(Dataset excerpts Opens)

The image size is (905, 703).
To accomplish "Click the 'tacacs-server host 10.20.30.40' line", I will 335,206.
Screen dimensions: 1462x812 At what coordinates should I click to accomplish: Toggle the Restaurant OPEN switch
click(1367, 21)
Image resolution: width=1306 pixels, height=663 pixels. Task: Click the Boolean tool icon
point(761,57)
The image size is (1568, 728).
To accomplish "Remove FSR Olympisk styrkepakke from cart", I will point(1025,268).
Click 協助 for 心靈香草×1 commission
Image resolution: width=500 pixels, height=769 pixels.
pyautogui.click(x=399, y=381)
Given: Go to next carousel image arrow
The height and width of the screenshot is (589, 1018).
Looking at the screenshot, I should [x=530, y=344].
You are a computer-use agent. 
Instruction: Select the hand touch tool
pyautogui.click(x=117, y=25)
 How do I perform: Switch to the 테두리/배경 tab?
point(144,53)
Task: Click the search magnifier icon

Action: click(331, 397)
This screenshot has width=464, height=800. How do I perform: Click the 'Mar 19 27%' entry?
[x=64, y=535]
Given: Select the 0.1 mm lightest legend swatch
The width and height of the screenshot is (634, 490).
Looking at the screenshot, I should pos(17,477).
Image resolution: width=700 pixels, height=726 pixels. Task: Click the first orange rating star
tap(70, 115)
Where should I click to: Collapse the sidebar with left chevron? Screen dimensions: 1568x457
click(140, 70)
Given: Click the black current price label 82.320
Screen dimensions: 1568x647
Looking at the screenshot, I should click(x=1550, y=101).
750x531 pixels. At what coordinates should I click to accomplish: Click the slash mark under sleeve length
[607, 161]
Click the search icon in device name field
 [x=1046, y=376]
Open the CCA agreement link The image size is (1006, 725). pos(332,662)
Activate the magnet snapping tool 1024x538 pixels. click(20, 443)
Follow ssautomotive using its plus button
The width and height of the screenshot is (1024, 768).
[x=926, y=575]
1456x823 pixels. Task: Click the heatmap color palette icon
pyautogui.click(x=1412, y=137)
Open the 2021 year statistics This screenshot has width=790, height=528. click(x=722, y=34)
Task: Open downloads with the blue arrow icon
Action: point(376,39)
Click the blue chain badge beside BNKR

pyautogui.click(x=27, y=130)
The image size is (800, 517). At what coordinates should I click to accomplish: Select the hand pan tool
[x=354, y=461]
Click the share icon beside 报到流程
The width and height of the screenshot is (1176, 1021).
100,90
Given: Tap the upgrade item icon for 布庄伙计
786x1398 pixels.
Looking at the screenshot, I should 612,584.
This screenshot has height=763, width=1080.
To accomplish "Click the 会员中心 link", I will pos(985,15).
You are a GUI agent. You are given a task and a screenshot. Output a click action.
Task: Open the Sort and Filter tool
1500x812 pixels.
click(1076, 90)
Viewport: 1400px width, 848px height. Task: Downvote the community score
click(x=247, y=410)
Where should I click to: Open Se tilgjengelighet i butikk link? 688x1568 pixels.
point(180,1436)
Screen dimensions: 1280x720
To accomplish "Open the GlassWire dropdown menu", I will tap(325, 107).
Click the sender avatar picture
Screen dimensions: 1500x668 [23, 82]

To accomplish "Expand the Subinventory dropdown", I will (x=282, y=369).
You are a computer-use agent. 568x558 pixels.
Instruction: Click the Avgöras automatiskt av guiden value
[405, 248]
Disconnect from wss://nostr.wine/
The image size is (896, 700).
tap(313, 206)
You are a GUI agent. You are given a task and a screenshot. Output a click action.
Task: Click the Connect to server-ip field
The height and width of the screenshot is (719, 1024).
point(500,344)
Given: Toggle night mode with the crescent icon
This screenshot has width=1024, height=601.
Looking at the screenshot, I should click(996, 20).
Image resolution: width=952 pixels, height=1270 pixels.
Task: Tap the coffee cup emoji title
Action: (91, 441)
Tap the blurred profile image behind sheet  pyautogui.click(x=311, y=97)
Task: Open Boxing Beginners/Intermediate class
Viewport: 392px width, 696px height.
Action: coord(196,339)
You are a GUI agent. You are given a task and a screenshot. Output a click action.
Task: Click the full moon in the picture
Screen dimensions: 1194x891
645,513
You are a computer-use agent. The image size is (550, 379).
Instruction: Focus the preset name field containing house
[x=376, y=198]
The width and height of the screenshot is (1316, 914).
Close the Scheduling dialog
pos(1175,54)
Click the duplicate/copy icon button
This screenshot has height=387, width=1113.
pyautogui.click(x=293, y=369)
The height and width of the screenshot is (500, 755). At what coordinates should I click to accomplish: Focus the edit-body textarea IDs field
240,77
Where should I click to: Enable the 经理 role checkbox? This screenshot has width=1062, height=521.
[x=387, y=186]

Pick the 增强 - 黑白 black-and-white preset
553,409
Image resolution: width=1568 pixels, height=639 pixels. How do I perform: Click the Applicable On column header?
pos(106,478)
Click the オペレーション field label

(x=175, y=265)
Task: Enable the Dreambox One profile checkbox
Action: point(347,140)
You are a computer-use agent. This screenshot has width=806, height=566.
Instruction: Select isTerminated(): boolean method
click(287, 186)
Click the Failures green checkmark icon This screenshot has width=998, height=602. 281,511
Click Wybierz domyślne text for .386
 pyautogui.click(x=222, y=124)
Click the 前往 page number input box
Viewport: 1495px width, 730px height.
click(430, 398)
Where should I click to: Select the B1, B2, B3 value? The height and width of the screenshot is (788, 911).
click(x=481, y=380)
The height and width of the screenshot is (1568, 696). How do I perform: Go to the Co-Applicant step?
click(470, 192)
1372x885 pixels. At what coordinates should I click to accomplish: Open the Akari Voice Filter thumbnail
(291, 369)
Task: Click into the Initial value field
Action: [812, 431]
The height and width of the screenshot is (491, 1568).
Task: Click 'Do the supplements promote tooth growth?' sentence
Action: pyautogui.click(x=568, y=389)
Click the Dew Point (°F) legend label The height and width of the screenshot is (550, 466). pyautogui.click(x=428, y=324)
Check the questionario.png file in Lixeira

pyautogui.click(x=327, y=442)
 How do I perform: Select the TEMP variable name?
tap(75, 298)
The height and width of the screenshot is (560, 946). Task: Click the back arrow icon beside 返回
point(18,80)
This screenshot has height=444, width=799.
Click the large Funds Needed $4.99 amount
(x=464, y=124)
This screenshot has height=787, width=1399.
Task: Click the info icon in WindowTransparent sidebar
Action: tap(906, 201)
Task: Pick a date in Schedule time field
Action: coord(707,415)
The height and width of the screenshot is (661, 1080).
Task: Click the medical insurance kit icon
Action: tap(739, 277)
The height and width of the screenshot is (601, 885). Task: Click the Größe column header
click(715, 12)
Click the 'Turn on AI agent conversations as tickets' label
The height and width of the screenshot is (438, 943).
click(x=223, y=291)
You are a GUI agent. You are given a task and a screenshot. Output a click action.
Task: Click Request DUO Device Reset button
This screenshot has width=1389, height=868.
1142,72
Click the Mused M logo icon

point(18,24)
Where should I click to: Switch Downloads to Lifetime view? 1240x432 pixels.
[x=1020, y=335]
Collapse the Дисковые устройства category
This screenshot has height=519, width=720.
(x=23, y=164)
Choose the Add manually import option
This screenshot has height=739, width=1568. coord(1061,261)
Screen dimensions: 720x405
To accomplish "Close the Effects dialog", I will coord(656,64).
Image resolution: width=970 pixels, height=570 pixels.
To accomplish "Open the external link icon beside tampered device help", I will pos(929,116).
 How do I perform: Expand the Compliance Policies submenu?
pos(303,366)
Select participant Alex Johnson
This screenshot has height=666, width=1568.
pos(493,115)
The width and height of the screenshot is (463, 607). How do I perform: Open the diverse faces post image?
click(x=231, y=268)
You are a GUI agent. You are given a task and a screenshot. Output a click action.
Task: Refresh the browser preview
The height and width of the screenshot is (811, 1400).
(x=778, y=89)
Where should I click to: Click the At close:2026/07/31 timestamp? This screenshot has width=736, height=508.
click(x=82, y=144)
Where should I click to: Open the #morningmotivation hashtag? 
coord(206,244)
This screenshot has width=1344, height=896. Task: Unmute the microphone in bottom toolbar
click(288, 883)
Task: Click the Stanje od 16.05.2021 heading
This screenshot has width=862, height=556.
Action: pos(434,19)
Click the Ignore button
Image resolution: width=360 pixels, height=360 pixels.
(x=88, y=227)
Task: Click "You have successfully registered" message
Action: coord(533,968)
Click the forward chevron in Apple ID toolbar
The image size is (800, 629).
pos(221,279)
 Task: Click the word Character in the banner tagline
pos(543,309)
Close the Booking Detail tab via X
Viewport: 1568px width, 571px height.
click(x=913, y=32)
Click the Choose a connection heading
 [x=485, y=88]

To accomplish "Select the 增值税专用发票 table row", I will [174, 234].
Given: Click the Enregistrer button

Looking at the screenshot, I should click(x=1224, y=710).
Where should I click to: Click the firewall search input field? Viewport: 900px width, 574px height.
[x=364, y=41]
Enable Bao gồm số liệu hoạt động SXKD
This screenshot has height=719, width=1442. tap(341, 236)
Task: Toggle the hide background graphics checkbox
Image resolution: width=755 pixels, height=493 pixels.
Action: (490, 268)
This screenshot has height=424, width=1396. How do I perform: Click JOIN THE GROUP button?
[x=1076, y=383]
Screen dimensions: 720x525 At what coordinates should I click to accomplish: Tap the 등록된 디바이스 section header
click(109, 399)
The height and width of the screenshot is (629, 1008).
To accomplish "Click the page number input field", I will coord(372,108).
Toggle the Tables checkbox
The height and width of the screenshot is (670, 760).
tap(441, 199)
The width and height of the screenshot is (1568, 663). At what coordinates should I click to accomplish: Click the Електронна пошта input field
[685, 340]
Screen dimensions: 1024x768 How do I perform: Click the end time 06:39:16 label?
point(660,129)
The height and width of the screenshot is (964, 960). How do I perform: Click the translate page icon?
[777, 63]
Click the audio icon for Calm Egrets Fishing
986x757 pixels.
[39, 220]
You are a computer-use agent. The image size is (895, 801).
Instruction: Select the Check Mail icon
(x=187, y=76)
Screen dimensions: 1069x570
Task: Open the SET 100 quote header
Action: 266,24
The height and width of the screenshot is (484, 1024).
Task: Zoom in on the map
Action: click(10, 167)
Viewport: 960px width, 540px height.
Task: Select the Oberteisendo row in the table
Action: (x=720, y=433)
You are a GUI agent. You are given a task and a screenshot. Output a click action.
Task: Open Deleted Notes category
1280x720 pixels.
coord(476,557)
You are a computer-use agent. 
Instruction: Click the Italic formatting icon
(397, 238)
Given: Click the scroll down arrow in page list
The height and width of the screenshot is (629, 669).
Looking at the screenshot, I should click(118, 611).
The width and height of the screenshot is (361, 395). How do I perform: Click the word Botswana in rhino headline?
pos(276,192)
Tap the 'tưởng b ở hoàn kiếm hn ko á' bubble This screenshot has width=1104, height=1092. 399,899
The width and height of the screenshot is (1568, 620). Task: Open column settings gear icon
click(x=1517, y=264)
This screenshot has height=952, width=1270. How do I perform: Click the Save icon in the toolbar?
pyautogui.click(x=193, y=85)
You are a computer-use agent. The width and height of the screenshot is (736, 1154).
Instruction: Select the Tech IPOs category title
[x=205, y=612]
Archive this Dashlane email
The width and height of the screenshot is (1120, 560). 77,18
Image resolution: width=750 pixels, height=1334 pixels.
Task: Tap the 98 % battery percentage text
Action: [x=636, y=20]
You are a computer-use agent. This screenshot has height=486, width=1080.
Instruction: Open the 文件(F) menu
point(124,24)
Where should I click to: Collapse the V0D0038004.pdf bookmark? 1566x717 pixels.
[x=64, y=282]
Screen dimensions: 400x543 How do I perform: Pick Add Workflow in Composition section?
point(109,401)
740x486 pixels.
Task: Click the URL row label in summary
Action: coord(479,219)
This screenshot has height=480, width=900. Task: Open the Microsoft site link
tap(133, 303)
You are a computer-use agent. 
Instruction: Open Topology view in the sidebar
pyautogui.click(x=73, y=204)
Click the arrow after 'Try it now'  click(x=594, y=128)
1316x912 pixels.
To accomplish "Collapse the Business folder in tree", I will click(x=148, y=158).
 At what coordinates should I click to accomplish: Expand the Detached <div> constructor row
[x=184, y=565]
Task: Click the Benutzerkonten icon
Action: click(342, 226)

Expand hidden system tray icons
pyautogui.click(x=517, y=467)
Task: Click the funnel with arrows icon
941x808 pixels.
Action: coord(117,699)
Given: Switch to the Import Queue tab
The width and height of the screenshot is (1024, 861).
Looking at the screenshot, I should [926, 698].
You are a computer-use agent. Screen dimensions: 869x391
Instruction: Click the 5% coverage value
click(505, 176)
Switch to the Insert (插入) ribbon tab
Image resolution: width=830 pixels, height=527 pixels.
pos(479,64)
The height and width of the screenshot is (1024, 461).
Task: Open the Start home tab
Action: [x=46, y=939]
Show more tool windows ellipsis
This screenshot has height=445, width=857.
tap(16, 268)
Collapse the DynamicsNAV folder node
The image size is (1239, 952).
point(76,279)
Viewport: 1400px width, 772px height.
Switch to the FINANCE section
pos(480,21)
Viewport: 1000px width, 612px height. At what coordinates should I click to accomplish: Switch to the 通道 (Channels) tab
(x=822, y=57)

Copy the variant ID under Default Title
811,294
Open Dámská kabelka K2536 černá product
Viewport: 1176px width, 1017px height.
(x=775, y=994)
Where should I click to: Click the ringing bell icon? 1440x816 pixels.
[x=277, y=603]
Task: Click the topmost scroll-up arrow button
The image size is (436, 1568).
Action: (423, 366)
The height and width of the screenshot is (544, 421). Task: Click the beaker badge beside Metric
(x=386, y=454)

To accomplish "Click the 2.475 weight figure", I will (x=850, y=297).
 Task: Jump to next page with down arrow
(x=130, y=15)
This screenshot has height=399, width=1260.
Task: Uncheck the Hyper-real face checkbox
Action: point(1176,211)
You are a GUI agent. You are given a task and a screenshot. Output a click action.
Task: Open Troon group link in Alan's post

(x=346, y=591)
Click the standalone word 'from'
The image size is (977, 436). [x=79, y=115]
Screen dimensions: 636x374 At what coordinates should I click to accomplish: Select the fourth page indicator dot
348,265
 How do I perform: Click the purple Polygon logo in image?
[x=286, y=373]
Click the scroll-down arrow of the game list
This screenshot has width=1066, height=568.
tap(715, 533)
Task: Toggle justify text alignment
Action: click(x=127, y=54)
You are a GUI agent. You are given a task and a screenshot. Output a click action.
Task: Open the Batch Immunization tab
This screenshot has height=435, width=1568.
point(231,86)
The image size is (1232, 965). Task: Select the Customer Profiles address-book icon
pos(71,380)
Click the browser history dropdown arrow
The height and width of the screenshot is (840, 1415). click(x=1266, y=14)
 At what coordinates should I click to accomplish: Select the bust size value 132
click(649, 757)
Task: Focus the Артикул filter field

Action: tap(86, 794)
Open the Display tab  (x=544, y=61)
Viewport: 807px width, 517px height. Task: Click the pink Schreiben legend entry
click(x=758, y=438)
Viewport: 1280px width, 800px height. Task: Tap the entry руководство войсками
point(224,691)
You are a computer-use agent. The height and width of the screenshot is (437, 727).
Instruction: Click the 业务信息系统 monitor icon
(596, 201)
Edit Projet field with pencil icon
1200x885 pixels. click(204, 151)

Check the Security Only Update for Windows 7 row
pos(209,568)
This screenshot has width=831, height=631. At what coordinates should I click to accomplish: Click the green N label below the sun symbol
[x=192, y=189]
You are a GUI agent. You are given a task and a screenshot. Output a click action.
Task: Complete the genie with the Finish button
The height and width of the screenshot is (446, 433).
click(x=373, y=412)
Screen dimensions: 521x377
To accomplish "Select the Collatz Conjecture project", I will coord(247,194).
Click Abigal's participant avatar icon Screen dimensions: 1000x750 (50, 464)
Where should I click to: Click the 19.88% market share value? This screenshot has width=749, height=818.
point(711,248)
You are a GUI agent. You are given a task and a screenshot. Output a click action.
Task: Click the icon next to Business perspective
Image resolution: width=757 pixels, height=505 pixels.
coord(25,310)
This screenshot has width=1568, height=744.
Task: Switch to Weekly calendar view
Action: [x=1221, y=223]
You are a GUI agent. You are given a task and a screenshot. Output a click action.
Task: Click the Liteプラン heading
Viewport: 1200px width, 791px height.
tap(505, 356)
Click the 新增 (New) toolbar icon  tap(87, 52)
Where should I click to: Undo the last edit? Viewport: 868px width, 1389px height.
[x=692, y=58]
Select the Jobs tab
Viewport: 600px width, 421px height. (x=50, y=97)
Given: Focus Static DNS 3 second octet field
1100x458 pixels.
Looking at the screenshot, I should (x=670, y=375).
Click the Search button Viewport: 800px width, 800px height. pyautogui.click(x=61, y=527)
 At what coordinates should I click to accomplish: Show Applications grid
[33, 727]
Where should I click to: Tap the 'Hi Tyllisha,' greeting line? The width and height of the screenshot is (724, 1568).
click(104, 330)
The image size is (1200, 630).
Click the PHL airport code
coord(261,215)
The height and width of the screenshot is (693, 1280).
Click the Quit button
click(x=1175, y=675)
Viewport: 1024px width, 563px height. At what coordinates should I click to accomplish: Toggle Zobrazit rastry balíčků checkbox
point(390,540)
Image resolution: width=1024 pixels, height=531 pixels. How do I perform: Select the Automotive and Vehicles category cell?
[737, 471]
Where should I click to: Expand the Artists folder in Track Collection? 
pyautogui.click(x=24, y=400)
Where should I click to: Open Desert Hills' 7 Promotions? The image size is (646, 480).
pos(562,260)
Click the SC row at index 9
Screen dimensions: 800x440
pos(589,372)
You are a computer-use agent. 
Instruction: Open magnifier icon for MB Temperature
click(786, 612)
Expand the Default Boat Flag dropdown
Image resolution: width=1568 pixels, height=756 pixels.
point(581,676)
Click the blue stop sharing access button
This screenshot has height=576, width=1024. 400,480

(Dataset excerpts Closes)

Search the entries for "list" and show every line that has it.

Given: Click the scroll down arrow in page list
Click the scroll-down arrow of the game list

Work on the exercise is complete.